(Publisher : Edward Elgard Publishing)
This Handbook assembles state-of-the-art insights into the co-evolutionary and precarious relations between science and public policy. Beyond this, it also offers a fresh outlook on emerging challenges for science (including technology and innovation) in changing societies, and related policy requirements, as well as the challenges for public policy in view of science-driven economic, societal, and cultural changes. In short, this book deals with science as a policy-triggered project as well as public policy as a science-driven venture.
Science and public policy go hand in hand, yet their relationship is fraught with tension. Society demands innovation through new research and technology, as well as ensuring that scientific progress is socially acceptable and sustainable. This Handbook examines the fluctuating relationship between public policy and science, and in particular the impact, both nationally, and internationally of these changes on research.
Examining the interlinked models of science and social policy, this Handbook addresses a number of overarching questions: What are the consequences of changing science policies for science and science systems? How far do these consequences go? Do they tackle the fundamental principles of science, its norms, standards, and reputation systems? And what impact does this have on modern science and technology? With contributions from leading scholars in the field, the Handbook on Science and Public Policy provides answers from a broad scope of theoretical and conceptual perspectives.
This is a much-needed reference for students of public policy and politics, as well as for scholars with an interest in science policy in particular. The wide range of insights will also be of interest to analysts of science policy.
‘Without any doubt, the relation between scientific practices and public policies has changed considerably over the past quarter of a century. Internationalization has increased, in the form of both co-operation and competition. Innovation has become a policy keyword for assessing scientific outcome, while scholars themselves have observed changes in knowledge production. New indicators for assessing scientific quality and impact have proliferated, and they are increasingly used as policy tools. Rich in both substance and diversity, this volume makes a big step towards providing a much-needed comprehensive assessment of a wide range of interrelated changes in the relation between science and public policy.’

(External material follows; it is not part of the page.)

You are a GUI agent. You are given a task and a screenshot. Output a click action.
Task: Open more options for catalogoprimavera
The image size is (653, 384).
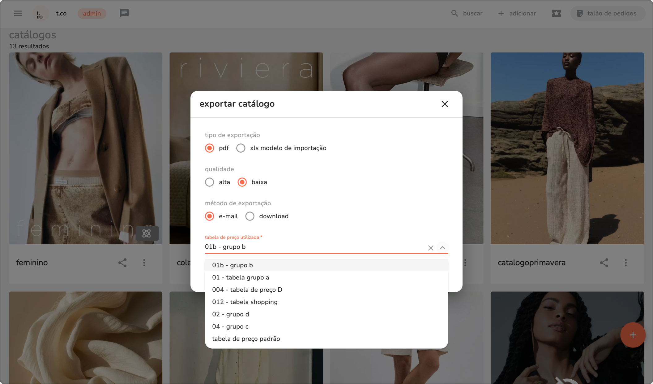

– Peter Wagner, Universitat de Barcelona, Spain
‘This Handbook offers a comprehensive analysis of the complex and fluid relationships between science, society and science policy. A combination of theoretical, empirical, comparative and transnational contributions by a multidisciplinary group of acknowledged scholars offers novel perspectives on forms of collaborative knowledge production and ways of renegotiating the contract between science, society and public policy. At a time of rising anti-science rhetoric, this volume offers a valuable counterweight, which should be widely read by academics and policy practitioners alike.'
– Sigrid Quack, University Duisburg-Essen, Germany
‘This Handbook offers an interesting look at the evolving state-of-the-art research on science, public policy and society. A number of internationally leading scholars provide valuable empirical observations together with inspiring theoretical considerations regarding changes in societal, normative and epistemic foundations, in the configuration of actors, framings and governance arrangements, as well as an outlook on research challenges and opportunities. This is a highly recommended read for academics as well as for reflective practitioners.’